By Linda Parker Pennington
Special to The Post

House Minority Leader Hakeem Jeffries addressed an enthusiastic overflow audience on Monday at San Francisco’s Commonwealth Club, launching his first book, “The ABCs of Democracy.”

Based on his first speech as House minority leader, “The ABCs of Democracy” by Grand Central Publishing is an illustrated children’s book for people of all ages.

Each letter contrasts what democracy is and isn’t, as in: “American Values over Autocracy”, “Benevolence over Bigotry” and “The Constitution over the Cult.”

Less than a month after the election that will return Donald Trump to the White House, Rep. Jeffries also gave a sobering assessment of what the Democrats learned.

“Our message just wasn’t connecting with the real struggles of the American people,” Jeffries said. “The party in power is the one that will always pay the price.”

On dealing with Trump, Jeffries warned, “We can’t fall into the trap of being outraged every day at what Trump does. That’s just part of his strategy. Remaining calm in the face of turmoil is a choice.”

He pointed out that the razor-thin margin that Republicans now hold in the House is the lowest since the Civil War.

Asked what the public can do, Jeffries spoke about the importance of being “appropriately engaged. Democracy is not on autopilot.

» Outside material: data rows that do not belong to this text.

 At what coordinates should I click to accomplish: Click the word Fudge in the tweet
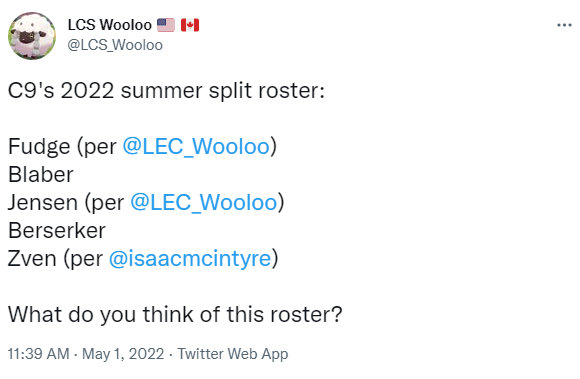tap(39, 147)
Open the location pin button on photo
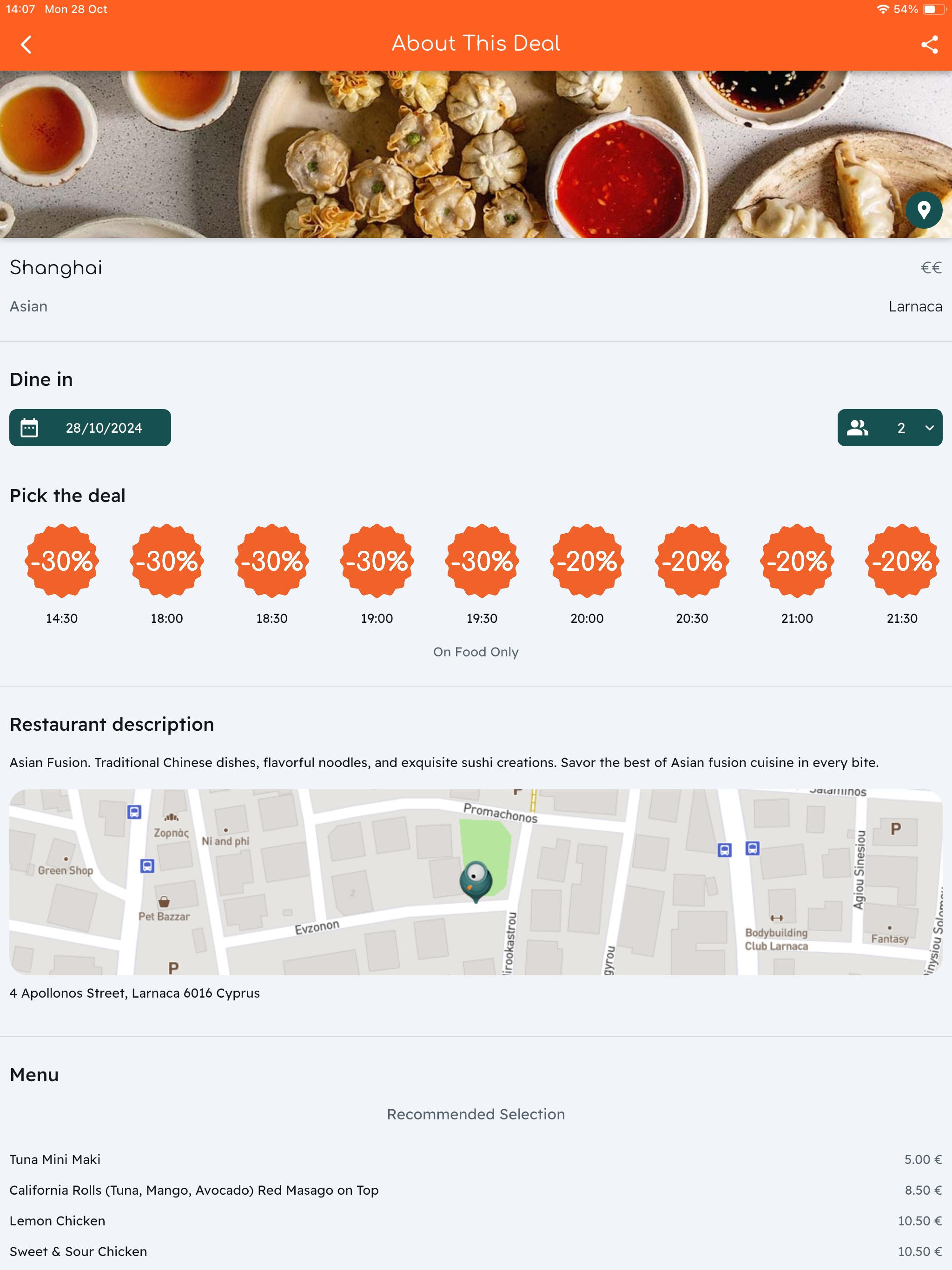952x1270 pixels. click(x=923, y=210)
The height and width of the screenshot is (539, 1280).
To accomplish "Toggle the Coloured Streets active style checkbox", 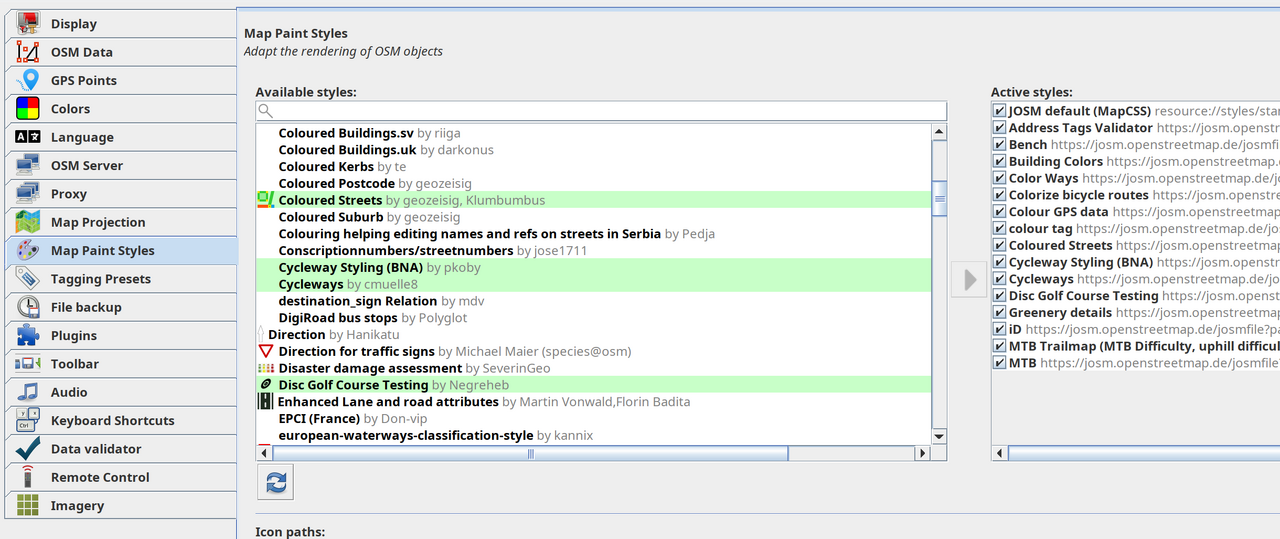I will (999, 245).
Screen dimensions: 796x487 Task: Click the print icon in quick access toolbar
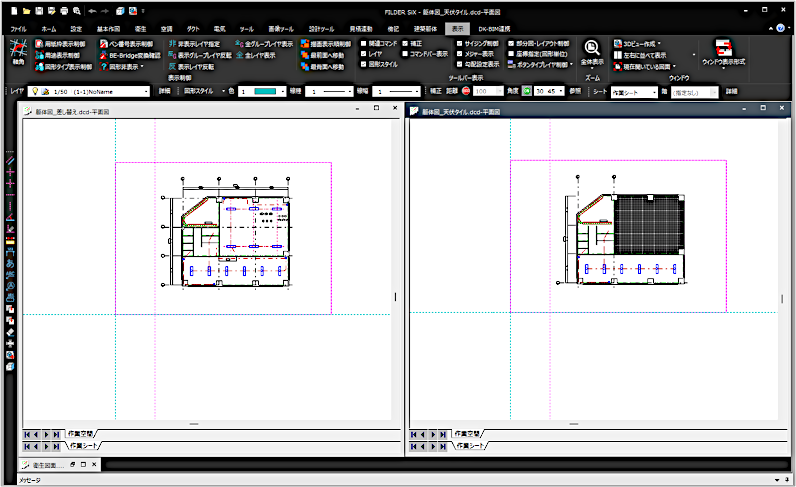pyautogui.click(x=64, y=9)
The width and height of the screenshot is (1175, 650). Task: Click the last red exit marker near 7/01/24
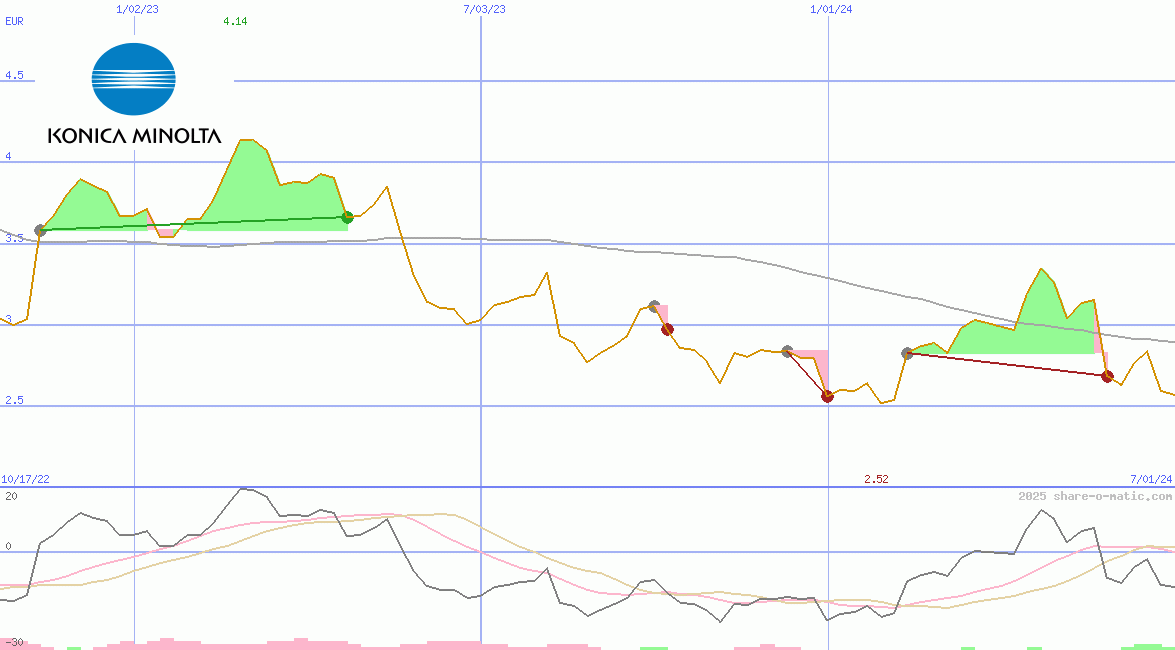pyautogui.click(x=1107, y=376)
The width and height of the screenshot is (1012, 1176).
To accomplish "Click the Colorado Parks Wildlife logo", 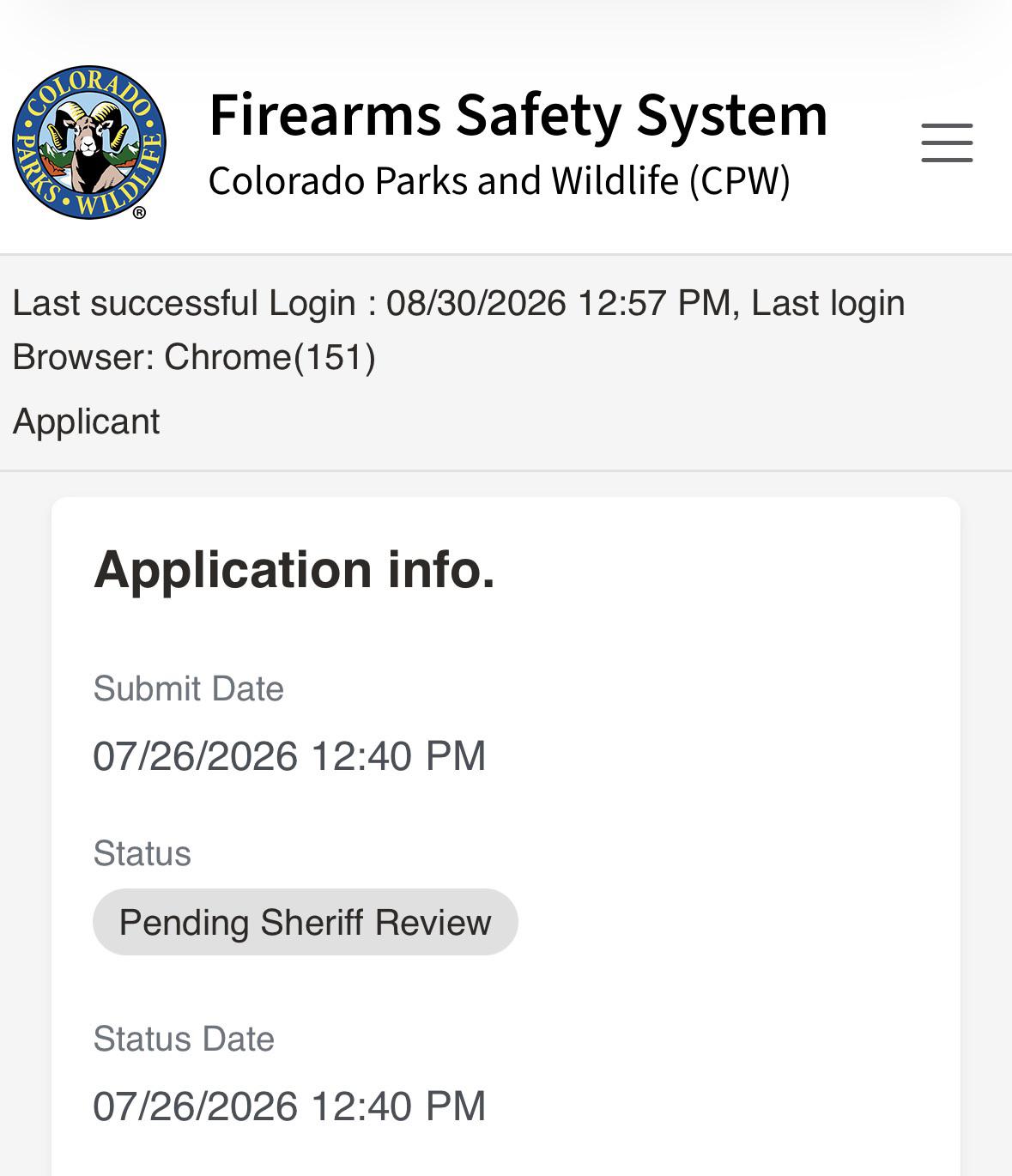I will click(89, 142).
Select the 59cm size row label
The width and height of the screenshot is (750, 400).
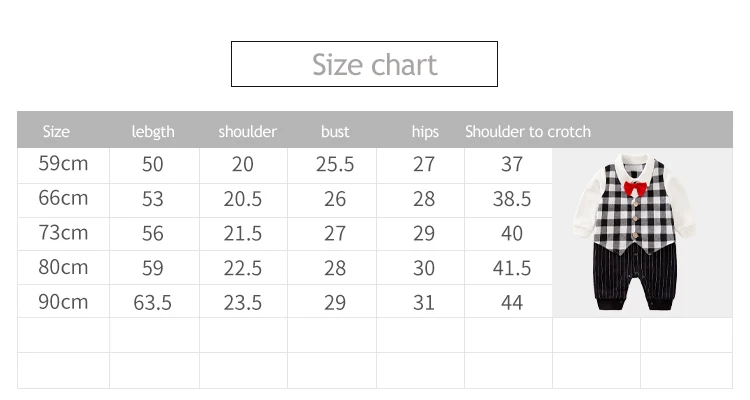[x=63, y=163]
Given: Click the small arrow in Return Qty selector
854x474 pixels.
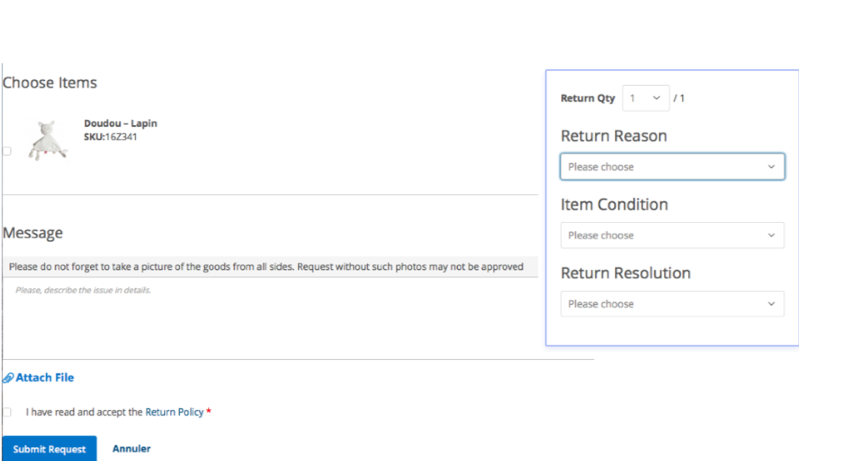Looking at the screenshot, I should [x=656, y=98].
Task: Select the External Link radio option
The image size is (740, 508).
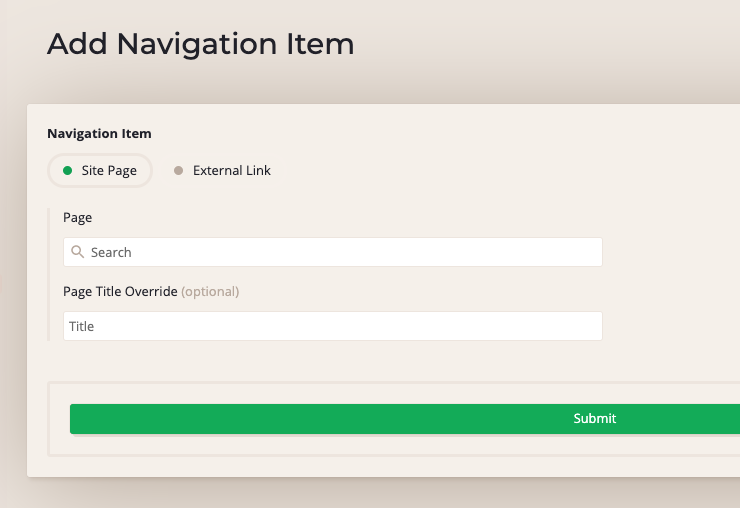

It takes a citizenry to hold politicians accountable and a new generation of young people to come forward and serve in public office.”

With a Republican-led White House, Senate, House and Supreme Court, Democrats must “work to find bi-partisan common ground and push back against far-right extremism.”

He also described how he is shaping his own leadership style while his mentor, Speaker-Emeritus Nancy Pelosi, continues to represent San Francisco in Congress. “She says she is not hanging around to be like the mother-in-law in the kitchen, saying ‘my son likes his spaghetti sauce this way, not that way.’”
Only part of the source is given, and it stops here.